State transportation policies and blueprints, long stuck in the age of the automobile, are being retooled as the Federal Highway Administration eliminates outdated car-friendly regulations and new engineering manuals incorporate Complete Streets features and mobility solutions.
“We put all our eggs in state department of transportation baskets,” said Anthony Foxx, former U.S. secretary of transportation, who spoke at the Safe Streets Summit in Miami. “State policy is very highway-centric, a continuation of 1952 policy.
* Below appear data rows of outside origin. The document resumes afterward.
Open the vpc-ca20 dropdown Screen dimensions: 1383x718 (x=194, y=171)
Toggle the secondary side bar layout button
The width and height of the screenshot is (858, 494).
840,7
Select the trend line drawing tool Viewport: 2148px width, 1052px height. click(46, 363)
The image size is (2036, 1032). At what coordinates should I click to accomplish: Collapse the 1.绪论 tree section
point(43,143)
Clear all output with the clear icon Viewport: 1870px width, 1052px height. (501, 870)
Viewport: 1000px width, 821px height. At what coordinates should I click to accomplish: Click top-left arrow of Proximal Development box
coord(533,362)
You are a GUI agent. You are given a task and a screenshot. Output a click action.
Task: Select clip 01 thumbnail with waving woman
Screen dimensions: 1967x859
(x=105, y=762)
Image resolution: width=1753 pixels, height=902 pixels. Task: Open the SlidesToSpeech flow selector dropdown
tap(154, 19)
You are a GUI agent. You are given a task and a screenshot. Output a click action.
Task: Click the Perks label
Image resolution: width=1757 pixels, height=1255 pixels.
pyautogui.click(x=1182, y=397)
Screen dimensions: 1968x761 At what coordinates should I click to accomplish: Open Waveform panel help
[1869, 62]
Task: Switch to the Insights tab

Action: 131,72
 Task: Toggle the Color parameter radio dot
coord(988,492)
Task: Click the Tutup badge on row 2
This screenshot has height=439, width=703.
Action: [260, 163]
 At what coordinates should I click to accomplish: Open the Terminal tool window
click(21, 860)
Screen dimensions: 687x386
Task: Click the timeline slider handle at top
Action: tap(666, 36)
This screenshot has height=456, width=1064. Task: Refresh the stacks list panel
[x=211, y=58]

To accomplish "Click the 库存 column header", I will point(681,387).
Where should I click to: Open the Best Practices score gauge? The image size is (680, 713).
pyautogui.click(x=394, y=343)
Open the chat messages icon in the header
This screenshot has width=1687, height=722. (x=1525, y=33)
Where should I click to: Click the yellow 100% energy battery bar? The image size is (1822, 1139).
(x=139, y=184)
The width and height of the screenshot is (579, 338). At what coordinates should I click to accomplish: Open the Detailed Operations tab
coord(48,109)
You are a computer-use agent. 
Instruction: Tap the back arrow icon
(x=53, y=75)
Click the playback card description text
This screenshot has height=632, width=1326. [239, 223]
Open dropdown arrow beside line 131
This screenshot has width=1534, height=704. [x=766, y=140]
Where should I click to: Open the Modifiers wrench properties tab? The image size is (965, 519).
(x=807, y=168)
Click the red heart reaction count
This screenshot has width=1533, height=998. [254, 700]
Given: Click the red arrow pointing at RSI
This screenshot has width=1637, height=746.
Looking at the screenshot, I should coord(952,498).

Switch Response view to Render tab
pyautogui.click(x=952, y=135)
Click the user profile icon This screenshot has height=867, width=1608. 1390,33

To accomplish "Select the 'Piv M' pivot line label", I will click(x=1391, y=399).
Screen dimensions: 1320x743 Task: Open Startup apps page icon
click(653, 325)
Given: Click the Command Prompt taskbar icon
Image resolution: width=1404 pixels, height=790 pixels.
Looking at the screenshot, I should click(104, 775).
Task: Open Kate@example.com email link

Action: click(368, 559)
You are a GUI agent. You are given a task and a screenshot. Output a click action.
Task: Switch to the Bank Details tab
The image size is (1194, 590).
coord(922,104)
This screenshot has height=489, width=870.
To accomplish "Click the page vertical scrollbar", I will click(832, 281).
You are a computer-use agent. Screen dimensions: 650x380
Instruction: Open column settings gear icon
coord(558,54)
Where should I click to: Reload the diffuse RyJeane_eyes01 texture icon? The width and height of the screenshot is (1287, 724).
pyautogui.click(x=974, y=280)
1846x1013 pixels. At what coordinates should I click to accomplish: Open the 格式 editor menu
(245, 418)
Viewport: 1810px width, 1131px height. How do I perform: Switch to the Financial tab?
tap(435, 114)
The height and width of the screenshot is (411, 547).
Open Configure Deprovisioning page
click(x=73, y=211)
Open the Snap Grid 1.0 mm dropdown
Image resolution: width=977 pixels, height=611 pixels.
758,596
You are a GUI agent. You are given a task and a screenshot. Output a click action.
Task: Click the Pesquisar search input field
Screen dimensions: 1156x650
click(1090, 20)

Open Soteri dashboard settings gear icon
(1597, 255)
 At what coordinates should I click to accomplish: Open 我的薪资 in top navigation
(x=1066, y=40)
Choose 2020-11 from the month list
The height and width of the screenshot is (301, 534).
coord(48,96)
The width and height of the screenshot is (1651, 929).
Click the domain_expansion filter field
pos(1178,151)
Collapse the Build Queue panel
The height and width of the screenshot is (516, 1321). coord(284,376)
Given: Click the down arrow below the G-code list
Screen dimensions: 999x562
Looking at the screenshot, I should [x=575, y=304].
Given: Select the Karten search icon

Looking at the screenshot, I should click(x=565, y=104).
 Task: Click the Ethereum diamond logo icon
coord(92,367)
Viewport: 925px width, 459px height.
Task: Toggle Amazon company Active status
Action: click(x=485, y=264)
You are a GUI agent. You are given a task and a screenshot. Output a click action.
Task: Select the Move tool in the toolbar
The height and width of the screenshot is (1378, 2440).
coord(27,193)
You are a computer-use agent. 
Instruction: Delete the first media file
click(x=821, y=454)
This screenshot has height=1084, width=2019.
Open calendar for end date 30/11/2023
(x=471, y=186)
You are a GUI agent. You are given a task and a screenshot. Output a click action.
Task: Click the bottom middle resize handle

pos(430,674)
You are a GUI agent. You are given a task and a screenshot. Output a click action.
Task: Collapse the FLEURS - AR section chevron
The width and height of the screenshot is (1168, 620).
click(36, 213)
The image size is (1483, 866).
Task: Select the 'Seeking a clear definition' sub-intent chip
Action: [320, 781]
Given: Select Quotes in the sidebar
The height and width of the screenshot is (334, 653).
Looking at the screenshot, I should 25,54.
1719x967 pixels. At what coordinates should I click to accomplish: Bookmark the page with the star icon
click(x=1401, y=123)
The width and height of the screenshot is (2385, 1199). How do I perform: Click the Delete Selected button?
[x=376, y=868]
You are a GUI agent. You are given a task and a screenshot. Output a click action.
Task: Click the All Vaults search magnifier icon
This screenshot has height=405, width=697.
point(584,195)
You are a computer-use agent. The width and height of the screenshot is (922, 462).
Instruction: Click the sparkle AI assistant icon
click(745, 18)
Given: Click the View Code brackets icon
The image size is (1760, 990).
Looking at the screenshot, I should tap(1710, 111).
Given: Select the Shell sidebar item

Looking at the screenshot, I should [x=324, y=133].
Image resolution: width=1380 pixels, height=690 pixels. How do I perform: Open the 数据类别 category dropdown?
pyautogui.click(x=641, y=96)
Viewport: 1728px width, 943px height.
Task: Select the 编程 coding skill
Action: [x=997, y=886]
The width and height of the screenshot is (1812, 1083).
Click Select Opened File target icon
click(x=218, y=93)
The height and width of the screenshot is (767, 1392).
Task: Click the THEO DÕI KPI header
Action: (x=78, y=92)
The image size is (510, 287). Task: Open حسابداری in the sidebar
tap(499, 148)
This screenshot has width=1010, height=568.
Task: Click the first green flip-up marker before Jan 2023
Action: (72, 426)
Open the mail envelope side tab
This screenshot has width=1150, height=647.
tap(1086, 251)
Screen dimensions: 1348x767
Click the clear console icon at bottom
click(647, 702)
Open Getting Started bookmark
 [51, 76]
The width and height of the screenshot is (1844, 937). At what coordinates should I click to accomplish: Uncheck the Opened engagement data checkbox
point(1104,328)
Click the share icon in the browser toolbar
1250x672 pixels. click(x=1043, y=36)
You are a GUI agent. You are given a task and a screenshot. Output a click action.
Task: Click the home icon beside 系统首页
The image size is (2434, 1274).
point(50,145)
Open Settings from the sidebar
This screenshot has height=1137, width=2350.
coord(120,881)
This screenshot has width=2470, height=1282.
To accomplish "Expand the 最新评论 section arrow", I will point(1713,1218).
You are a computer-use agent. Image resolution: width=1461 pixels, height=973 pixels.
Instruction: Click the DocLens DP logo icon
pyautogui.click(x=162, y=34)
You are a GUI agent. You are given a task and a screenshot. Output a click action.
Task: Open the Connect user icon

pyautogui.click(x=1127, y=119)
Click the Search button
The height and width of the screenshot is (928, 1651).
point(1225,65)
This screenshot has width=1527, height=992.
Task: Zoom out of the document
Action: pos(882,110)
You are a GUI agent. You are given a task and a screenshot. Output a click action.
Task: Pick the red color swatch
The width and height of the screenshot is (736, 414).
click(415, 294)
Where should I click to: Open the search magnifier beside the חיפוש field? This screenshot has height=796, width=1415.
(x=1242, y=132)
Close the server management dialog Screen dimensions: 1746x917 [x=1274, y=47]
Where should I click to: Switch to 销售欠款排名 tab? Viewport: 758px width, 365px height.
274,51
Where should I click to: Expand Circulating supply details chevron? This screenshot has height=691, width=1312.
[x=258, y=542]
In the 21st century, we’re going to have to conduct some serious battles with the old way of thinking and get local transportation planners more involved.”
Safe streets don’t mean congested streets, Dover explained, because as speed rises, capacity does not rise at the same rate.
“You tighten the street geometry and find that the optimal number is usually 27 mph,” Dover said. “Mayhem discourages pedestrians, and that’s a problem for economic development, public health, property values and public transit.
“I would put the person in charge of road design in charge of boosting transit ridership, too. It’s all connected. You want a whole lot of those people stuck in cars in front of you to choose transit.”
Dover cited examples of successful “road diets.”
“Sunset Drive in South Miami used to be five lanes and now it’s three lanes and the area was reawakened,” he said. “Lancaster Boulevard in Southern California used to be like our U.S. 1, but it’s got a central plaza now and Carmageddon did not result. Kensington High Street in London shifted to a calmer, kinder design but it still accommodates taxis and double decker buses.”
As Biscayne Boulevard continues its renaissance, Azenha will keep pushing FDOT and the county to make it more inviting and less intimidating.
“We’ve got a vibrant, diverse, historic area with magnificent assets, lots of yuppies, hipsters, longtime residents and families — and a street that kills running right through the middle of it,” he said. “We need to design it so my son and I can ride our bikes, people can walk to the store and drivers can avoid wrecking their cars.
“Don’t use the word ‘accidents.’ These are preventable crashes caused by an unsafe street.”